After a dementia diagnosis, one of the largest decisions a family considers is whether to move the parent into the family's own home. It is presented sometimes as a question of love (we should), sometimes a question of cost (we have to), and sometimes a question of identity (this is what family does).
The honest answer is that making this decision is complex — and that there are real questions worth asking before moving forward.
This guide is not a recommendation for or against moving a parent in. Families make this decision for different reasons and most reach a different version of the right answer for their situation. The guide is a set of questions to consider — about the home, the family, the work, the marriage, and the parent's actual needs — so the decision is made with eyes open.
TL;DR: The questions that matter cluster in five areas: the home (can it accommodate the care that is coming?), the family (who else lives here, and how does each of them feel about it?), the work (what does the caregiving cost in income and career, now and over the next five years?), the relationship (with a spouse, with the parent, with siblings), and the parent's actual needs (memory care, medical complexity, behavior). Trying the move on for a trial period — a month, a season — is one way many families gain real information before the decision becomes a one-way door.
Why this is a bigger question than it first looks
Most families approach the 'should we move Mom in?' question as a moral or financial choice. It is both — and it is also a logistical, relational, and physical-environment choice.

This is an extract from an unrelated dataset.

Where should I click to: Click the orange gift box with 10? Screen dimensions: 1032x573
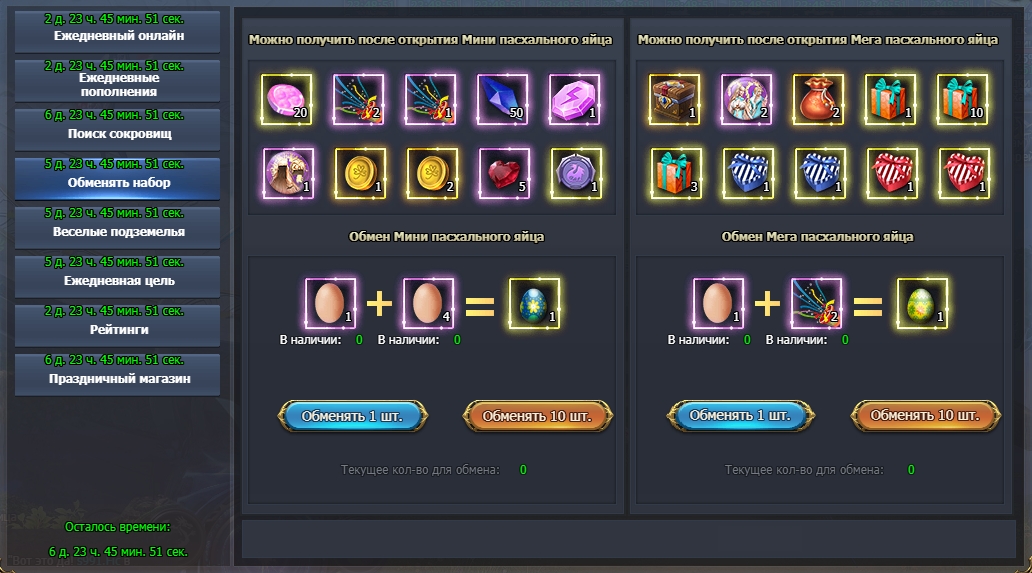tap(962, 99)
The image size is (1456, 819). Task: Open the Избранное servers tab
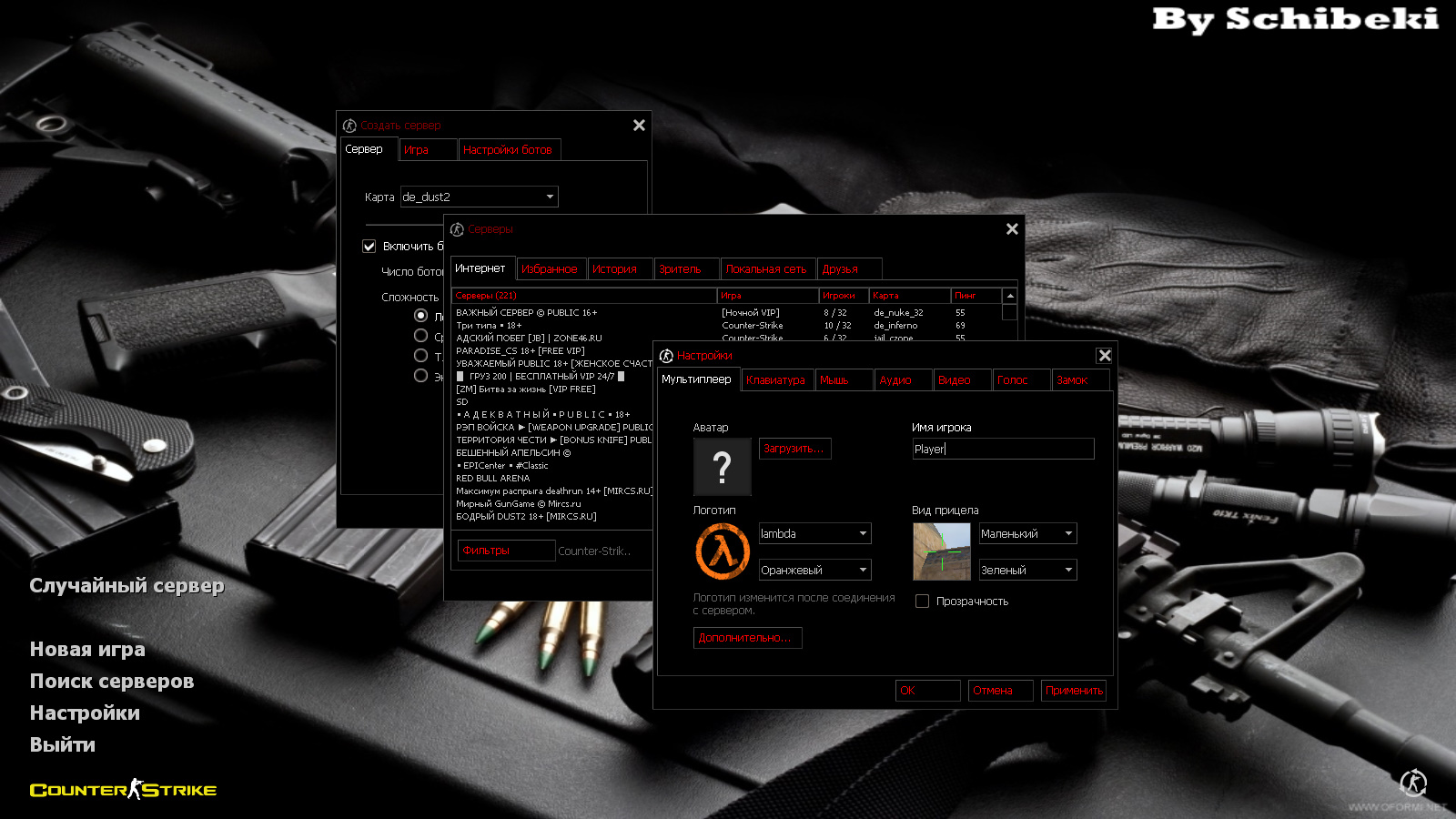[549, 269]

This conversation tends to go better when we surface the logistics early; waiting to think through logistics may end in regret.
There is also a particular shape to this question after a dementia diagnosis specifically. Dementia is progressive — the parent who moves in this year may need more care next year than the family can deliver. The setup that works at diagnosis may not work at middle stage. Planning the move requires planning the next two or three steps after the move, not just the move itself.
Five questions, in order
There are five questions to consider if you’re thinking about moving a family member in. They are not a checklist with right answers; they are a set of conversations that have to happen before, not after.

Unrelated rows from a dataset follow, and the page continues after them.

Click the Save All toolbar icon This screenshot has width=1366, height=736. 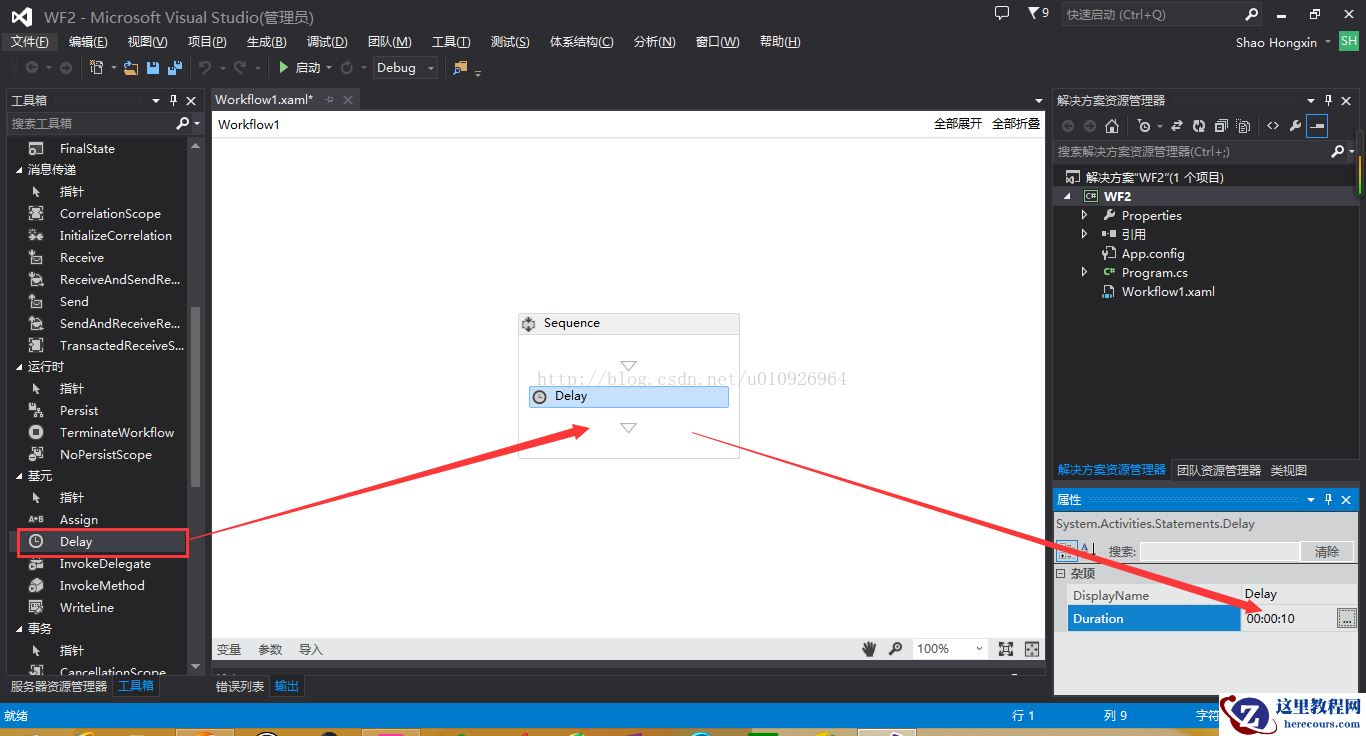pyautogui.click(x=175, y=68)
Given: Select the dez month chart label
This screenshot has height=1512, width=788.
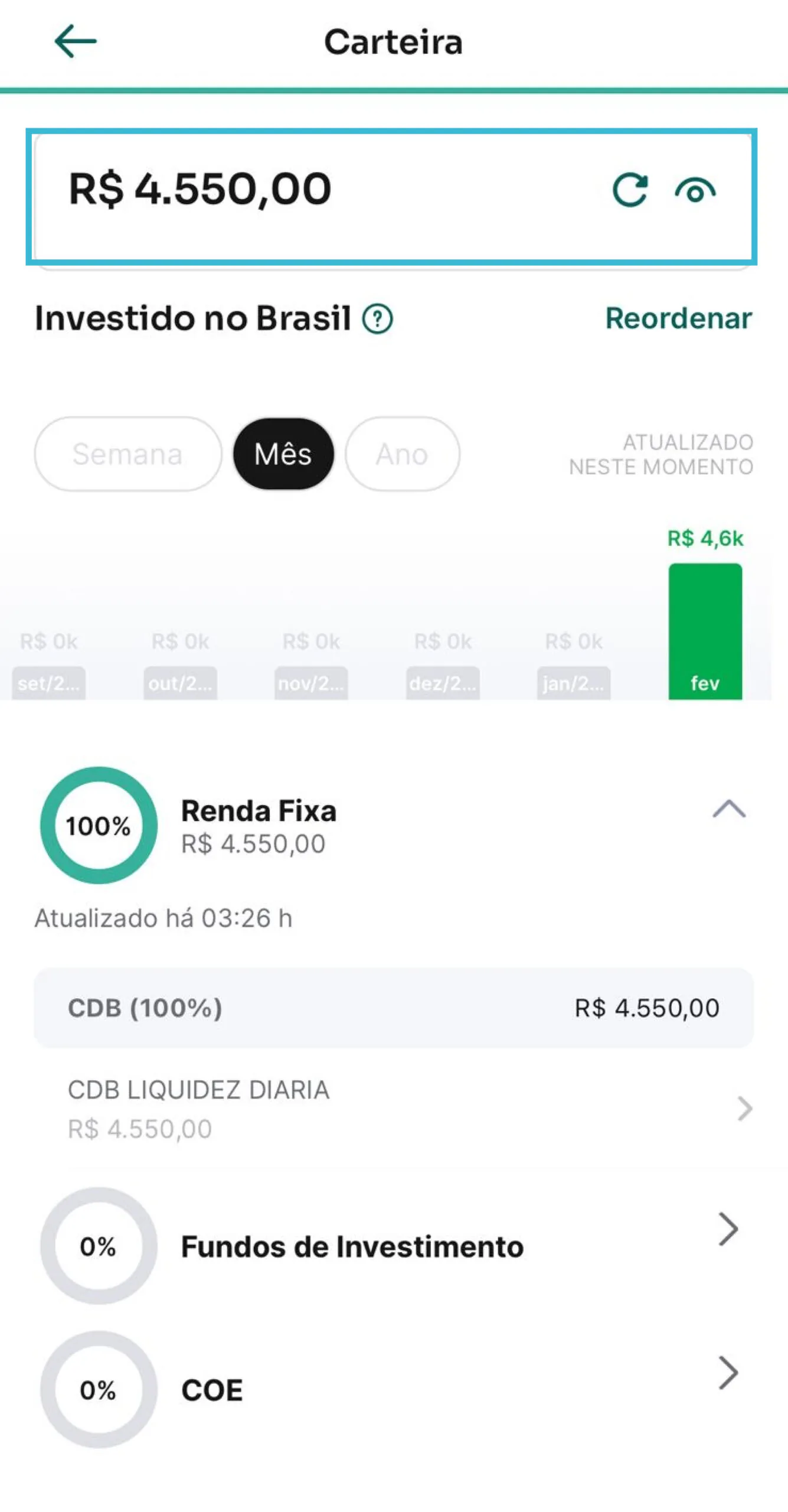Looking at the screenshot, I should pyautogui.click(x=443, y=683).
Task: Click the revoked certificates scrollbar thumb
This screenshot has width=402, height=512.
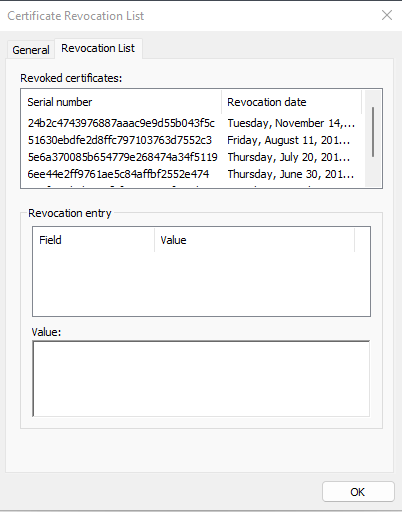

- Can the home accommodate the care that is coming?A first-floor bedroom and bathroom, a safe shower, doorways wide enough for a walker, a yard or porch that is not a wandering risk. The home you have today is not the home you may need a year from now.
- Who else lives here — and how does each of them feel?A spouse who is not the parent's child. School-age children who will share the dinner table. An adult child still home from college. Each person's real feelings about the move matter, and "we will figure it out" is rarely a sufficient answer.
- What does this cost in work, income, and career?Caregiving often costs the primary caregiver hours, promotions, sometimes may pause their career. Run the numbers honestly — not just the obvious ones, but the next-five-years ones. Family caregivers in the U.S. provide an estimated $470 billion of unpaid care annually (AARP, 2023); the personal cost to the caregiver is real.
- What happens to the marriage and the sibling relationships?The spouse who is not the parent's child carries a particular weight. A sibling who lives elsewhere may carry guilt, or may carry resentment, or may not show up at all. The relationships are part of the decision, not a side effect.
- What does the parent actually need — and can this home provide it?Memory care, behavioral support, medical complexity, falls risk, sundowning, wandering. Some of these are easier to manage at home than others. Some are not really manageable at home at all without round-the-clock paid help.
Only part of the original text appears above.